Find the particular solution to the initial value problem: (3xy - 4x - 1)dy + y(y - 2)dx = 0; when x=1, y=2

Homework Equations

dy + (p(x)y - q(x))dx = 0
e^(-∫p(x)dx) * (c + ∫e^(∫p(x)dx) * q(x)dx)

The Attempt at a Solution

Sorry if this is vague, but I just spent 30 min typing out the entire process only to have it deleted. This is where I got stuck:

p(y) = 3y - 4 / y(y - 2)
q(y) = 1 / y(y - 2)

x = [y^(1/2) / (y-2)^(1/2)] * (c + ∫dy/[y^(3/2) * (y - 2)^(1/2)])
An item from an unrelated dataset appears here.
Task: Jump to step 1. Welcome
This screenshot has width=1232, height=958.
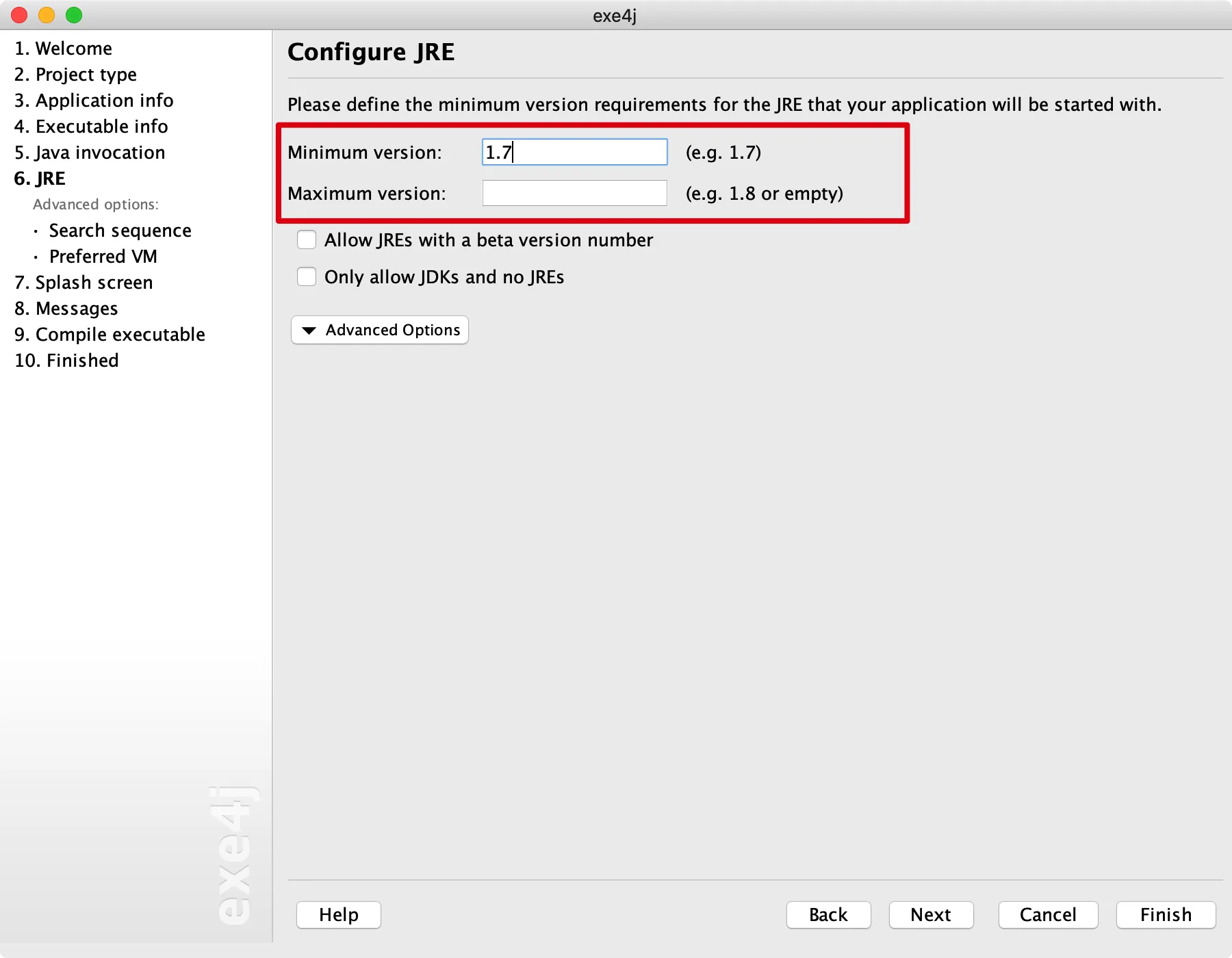Action: click(x=64, y=49)
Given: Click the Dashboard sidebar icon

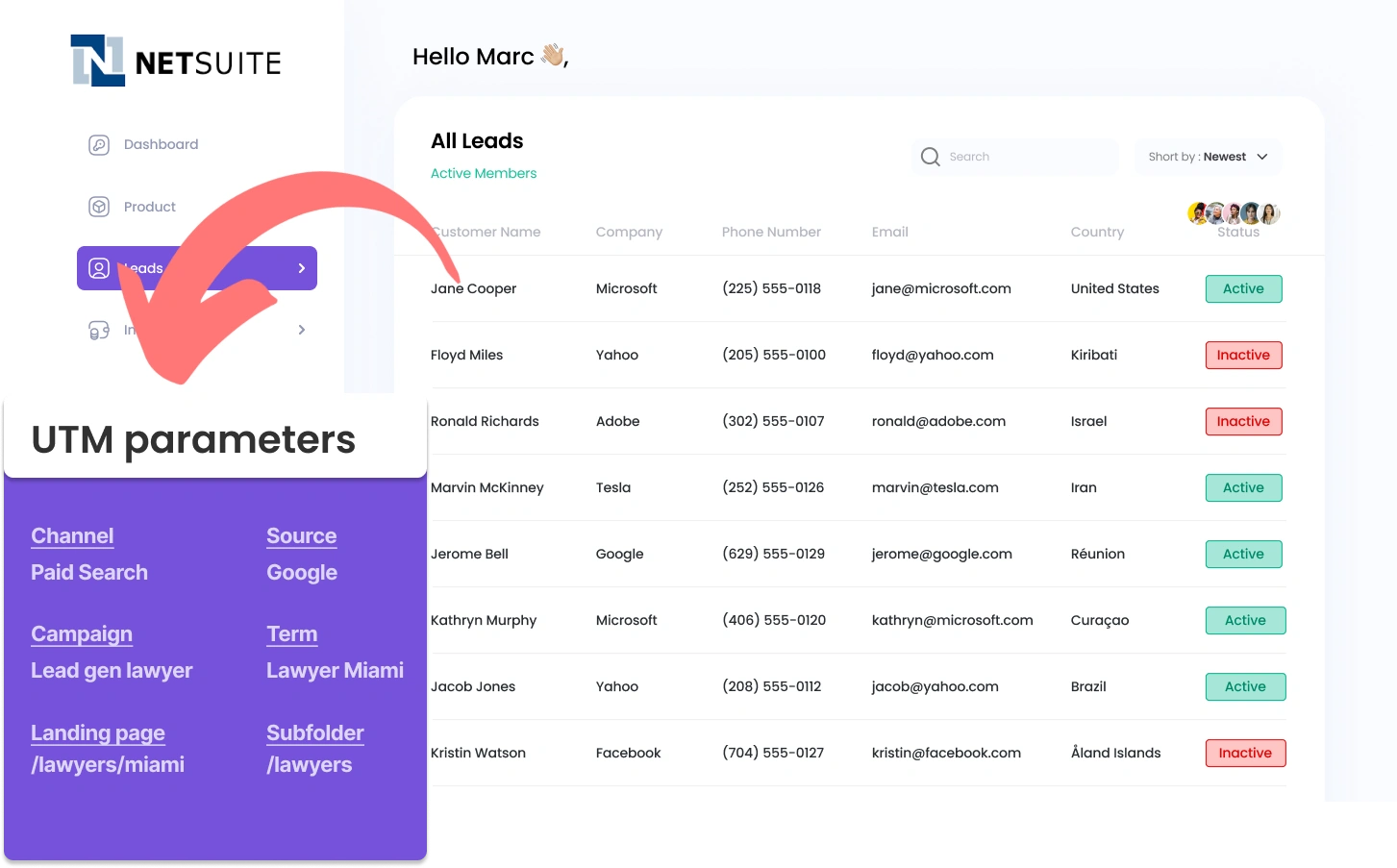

I don't know how to do the remaining integral. I think it's partial fractions but the y^(3/2) is confusing me.

 

[ehild]

I can not follow you. If you found the integrating factor which is simply y, (Read: http://www.math.hmc.edu/calculus/tutorials/odes/) you get the exact equation

y^2(y-2)dx+y(3xy-4x-1)dy.

You find the potential function U(x,y) by integrating y^2(y-2) with respect to x and adding an "integration constant" in the form g(y), or integrating y(3xy-4x-1) with respect to y, and including the integration constant f(x). Find f(x) and g(y) so that both forms of U(x,y) are identical. The solution is U(x,y)=constant. Substitute the initial condition to get the appropriate value of the constant.

ehild